Please reproduce the entire listing, character for character.

START RECORDS PROVIDED

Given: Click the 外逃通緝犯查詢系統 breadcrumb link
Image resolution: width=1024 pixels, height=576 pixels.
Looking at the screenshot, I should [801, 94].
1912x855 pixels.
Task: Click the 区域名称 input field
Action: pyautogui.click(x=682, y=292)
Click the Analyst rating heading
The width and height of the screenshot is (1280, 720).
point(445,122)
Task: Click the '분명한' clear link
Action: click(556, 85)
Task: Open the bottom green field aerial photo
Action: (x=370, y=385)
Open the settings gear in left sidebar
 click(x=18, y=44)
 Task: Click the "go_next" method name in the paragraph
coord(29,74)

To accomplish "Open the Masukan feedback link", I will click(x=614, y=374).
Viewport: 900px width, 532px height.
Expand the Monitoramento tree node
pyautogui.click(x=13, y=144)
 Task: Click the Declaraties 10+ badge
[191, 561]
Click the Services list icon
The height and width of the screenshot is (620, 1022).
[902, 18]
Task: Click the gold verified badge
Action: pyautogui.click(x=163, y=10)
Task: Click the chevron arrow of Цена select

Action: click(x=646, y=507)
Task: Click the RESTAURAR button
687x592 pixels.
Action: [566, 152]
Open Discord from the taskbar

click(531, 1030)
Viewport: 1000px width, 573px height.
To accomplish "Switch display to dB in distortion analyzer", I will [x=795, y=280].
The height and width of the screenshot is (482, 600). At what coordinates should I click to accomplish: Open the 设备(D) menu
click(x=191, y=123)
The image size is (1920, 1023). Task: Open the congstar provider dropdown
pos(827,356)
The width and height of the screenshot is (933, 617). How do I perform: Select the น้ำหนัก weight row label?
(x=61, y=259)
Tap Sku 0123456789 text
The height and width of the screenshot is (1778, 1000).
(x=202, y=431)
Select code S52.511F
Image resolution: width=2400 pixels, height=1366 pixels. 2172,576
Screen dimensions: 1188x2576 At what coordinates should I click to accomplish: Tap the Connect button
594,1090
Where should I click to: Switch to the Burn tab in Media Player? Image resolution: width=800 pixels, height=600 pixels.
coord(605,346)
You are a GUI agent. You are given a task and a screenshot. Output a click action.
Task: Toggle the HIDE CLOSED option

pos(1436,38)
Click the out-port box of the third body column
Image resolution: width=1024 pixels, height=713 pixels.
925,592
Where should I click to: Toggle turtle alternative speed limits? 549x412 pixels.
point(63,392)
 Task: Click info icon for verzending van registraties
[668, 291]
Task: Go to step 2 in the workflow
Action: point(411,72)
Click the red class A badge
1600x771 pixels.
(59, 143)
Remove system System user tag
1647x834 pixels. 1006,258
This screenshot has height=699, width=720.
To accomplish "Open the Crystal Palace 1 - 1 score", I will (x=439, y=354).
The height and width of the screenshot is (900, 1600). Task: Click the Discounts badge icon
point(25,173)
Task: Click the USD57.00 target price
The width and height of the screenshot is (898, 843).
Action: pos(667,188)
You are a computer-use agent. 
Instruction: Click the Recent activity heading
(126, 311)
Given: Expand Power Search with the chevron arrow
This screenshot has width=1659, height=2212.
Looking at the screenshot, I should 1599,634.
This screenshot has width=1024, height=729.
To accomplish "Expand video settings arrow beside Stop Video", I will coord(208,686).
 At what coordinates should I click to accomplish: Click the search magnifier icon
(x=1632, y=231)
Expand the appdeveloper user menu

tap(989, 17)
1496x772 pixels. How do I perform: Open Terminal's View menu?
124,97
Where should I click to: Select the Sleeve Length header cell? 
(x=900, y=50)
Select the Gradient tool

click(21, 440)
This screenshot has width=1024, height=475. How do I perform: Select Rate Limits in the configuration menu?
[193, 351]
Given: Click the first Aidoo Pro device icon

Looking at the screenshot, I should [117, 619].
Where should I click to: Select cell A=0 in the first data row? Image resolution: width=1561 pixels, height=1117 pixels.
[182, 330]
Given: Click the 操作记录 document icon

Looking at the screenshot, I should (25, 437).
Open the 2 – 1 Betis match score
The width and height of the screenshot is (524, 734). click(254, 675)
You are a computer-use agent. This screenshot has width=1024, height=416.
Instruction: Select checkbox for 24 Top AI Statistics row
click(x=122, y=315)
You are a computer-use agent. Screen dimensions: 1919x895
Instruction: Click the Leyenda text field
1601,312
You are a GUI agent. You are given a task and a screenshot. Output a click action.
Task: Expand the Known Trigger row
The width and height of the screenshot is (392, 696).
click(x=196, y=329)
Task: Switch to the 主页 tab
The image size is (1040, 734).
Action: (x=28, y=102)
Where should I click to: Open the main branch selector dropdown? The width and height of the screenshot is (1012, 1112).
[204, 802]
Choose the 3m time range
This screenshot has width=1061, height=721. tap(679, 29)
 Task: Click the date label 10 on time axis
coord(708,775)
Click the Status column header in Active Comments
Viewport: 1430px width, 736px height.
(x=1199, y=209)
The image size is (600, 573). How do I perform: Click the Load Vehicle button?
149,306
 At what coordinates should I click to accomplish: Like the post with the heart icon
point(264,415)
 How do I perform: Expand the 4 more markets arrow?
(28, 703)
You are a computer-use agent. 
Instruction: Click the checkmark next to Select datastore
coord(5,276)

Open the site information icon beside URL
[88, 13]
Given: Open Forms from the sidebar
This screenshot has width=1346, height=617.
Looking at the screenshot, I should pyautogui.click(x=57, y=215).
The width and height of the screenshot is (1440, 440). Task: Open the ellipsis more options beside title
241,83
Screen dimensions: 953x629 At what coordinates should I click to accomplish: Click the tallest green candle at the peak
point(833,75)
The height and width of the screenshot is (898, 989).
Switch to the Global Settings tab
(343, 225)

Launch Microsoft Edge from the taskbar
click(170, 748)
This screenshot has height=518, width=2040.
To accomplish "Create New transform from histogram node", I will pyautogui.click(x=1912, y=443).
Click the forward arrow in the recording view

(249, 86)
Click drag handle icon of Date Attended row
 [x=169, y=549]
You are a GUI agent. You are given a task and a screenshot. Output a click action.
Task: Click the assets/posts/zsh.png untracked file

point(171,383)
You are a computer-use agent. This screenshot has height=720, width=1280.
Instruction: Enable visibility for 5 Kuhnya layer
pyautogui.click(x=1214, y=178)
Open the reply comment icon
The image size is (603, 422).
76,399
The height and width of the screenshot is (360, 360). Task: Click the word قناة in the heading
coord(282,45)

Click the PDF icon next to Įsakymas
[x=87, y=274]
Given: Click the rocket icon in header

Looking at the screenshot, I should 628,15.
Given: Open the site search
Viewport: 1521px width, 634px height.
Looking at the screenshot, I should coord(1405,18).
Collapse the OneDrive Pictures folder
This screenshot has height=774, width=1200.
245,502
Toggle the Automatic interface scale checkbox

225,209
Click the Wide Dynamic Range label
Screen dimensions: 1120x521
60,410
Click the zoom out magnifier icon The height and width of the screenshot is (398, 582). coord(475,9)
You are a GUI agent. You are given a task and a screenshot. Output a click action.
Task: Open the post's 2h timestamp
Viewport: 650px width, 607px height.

END RECORDS PROVIDED

EXERCISE SOLUTION:
Given: Click the 外逃通緝犯查詢系統 breadcrumb link
Image resolution: width=1024 pixels, height=576 pixels.
Looking at the screenshot, I should [801, 94].
1912x855 pixels.
Task: Click the 区域名称 input field
Action: pyautogui.click(x=682, y=292)
Click the Analyst rating heading
The width and height of the screenshot is (1280, 720).
point(445,122)
Task: Click the '분명한' clear link
Action: click(556, 85)
Task: Open the bottom green field aerial photo
Action: (x=370, y=385)
Open the settings gear in left sidebar
 click(x=18, y=44)
 Task: Click the "go_next" method name in the paragraph
coord(29,74)

To accomplish "Open the Masukan feedback link", I will click(x=614, y=374).
Viewport: 900px width, 532px height.
Expand the Monitoramento tree node
pyautogui.click(x=13, y=144)
 Task: Click the Declaraties 10+ badge
[191, 561]
Click the Services list icon
The height and width of the screenshot is (620, 1022).
[902, 18]
Task: Click the gold verified badge
Action: pyautogui.click(x=163, y=10)
Task: Click the chevron arrow of Цена select

Action: click(x=646, y=507)
Task: Click the RESTAURAR button
687x592 pixels.
Action: [566, 152]
Open Discord from the taskbar

click(531, 1030)
Viewport: 1000px width, 573px height.
To accomplish "Switch display to dB in distortion analyzer", I will [x=795, y=280].
The height and width of the screenshot is (482, 600). At what coordinates should I click to accomplish: Open the 设备(D) menu
click(x=191, y=123)
The image size is (1920, 1023). Task: Open the congstar provider dropdown
pos(827,356)
The width and height of the screenshot is (933, 617). How do I perform: Select the น้ำหนัก weight row label?
(x=61, y=259)
Tap Sku 0123456789 text
The height and width of the screenshot is (1778, 1000).
(x=202, y=431)
Select code S52.511F
Image resolution: width=2400 pixels, height=1366 pixels. 2172,576
Screen dimensions: 1188x2576 At what coordinates should I click to accomplish: Tap the Connect button
594,1090
Where should I click to: Switch to the Burn tab in Media Player? Image resolution: width=800 pixels, height=600 pixels.
coord(605,346)
You are a GUI agent. You are given a task and a screenshot. Output a click action.
Task: Toggle the HIDE CLOSED option

pos(1436,38)
Click the out-port box of the third body column
Image resolution: width=1024 pixels, height=713 pixels.
925,592
Where should I click to: Toggle turtle alternative speed limits? 549x412 pixels.
point(63,392)
 Task: Click info icon for verzending van registraties
[668, 291]
Task: Go to step 2 in the workflow
Action: point(411,72)
Click the red class A badge
1600x771 pixels.
(59, 143)
Remove system System user tag
1647x834 pixels. 1006,258
This screenshot has height=699, width=720.
To accomplish "Open the Crystal Palace 1 - 1 score", I will (x=439, y=354).
The height and width of the screenshot is (900, 1600). Task: Click the Discounts badge icon
point(25,173)
Task: Click the USD57.00 target price
The width and height of the screenshot is (898, 843).
Action: pos(667,188)
You are a computer-use agent. 
Instruction: Click the Recent activity heading
(126, 311)
Given: Expand Power Search with the chevron arrow
This screenshot has width=1659, height=2212.
Looking at the screenshot, I should 1599,634.
This screenshot has width=1024, height=729.
To accomplish "Expand video settings arrow beside Stop Video", I will coord(208,686).
 At what coordinates should I click to accomplish: Click the search magnifier icon
(x=1632, y=231)
Expand the appdeveloper user menu

tap(989, 17)
1496x772 pixels. How do I perform: Open Terminal's View menu?
124,97
Where should I click to: Select the Sleeve Length header cell? 
(x=900, y=50)
Select the Gradient tool

click(21, 440)
This screenshot has width=1024, height=475. How do I perform: Select Rate Limits in the configuration menu?
[193, 351]
Given: Click the first Aidoo Pro device icon

Looking at the screenshot, I should [117, 619].
Where should I click to: Select cell A=0 in the first data row? Image resolution: width=1561 pixels, height=1117 pixels.
[182, 330]
Given: Click the 操作记录 document icon

Looking at the screenshot, I should (25, 437).
Open the 2 – 1 Betis match score
The width and height of the screenshot is (524, 734). click(254, 675)
You are a computer-use agent. This screenshot has width=1024, height=416.
Instruction: Select checkbox for 24 Top AI Statistics row
click(x=122, y=315)
You are a computer-use agent. Screen dimensions: 1919x895
Instruction: Click the Leyenda text field
1601,312
You are a GUI agent. You are given a task and a screenshot. Output a click action.
Task: Expand the Known Trigger row
The width and height of the screenshot is (392, 696).
click(x=196, y=329)
Task: Switch to the 主页 tab
The image size is (1040, 734).
Action: (x=28, y=102)
Where should I click to: Open the main branch selector dropdown? The width and height of the screenshot is (1012, 1112).
[204, 802]
Choose the 3m time range
This screenshot has width=1061, height=721. tap(679, 29)
 Task: Click the date label 10 on time axis
coord(708,775)
Click the Status column header in Active Comments
Viewport: 1430px width, 736px height.
(x=1199, y=209)
The image size is (600, 573). How do I perform: Click the Load Vehicle button?
149,306
 At what coordinates should I click to accomplish: Like the post with the heart icon
point(264,415)
 How do I perform: Expand the 4 more markets arrow?
(28, 703)
You are a computer-use agent. 
Instruction: Click the checkmark next to Select datastore
coord(5,276)

Open the site information icon beside URL
[88, 13]
Given: Open Forms from the sidebar
This screenshot has width=1346, height=617.
Looking at the screenshot, I should pyautogui.click(x=57, y=215).
The width and height of the screenshot is (1440, 440). Task: Open the ellipsis more options beside title
241,83
Screen dimensions: 953x629 At what coordinates should I click to accomplish: Click the tallest green candle at the peak
point(833,75)
The height and width of the screenshot is (898, 989).
Switch to the Global Settings tab
(343, 225)

Launch Microsoft Edge from the taskbar
click(170, 748)
This screenshot has height=518, width=2040.
To accomplish "Create New transform from histogram node", I will pyautogui.click(x=1912, y=443).
Click the forward arrow in the recording view

(249, 86)
Click drag handle icon of Date Attended row
 [x=169, y=549]
You are a GUI agent. You are given a task and a screenshot. Output a click action.
Task: Click the assets/posts/zsh.png untracked file

point(171,383)
You are a computer-use agent. This screenshot has height=720, width=1280.
Instruction: Enable visibility for 5 Kuhnya layer
pyautogui.click(x=1214, y=178)
Open the reply comment icon
The image size is (603, 422).
76,399
The height and width of the screenshot is (360, 360). Task: Click the word قناة in the heading
coord(282,45)

Click the PDF icon next to Įsakymas
[x=87, y=274]
Given: Click the rocket icon in header

Looking at the screenshot, I should 628,15.
Given: Open the site search
Viewport: 1521px width, 634px height.
Looking at the screenshot, I should coord(1405,18).
Collapse the OneDrive Pictures folder
This screenshot has height=774, width=1200.
245,502
Toggle the Automatic interface scale checkbox

225,209
Click the Wide Dynamic Range label
Screen dimensions: 1120x521
60,410
Click the zoom out magnifier icon The height and width of the screenshot is (398, 582). coord(475,9)
You are a GUI agent. You are given a task and a screenshot. Output a click action.
Task: Open the post's 2h timestamp
Viewport: 650px width, 607px height.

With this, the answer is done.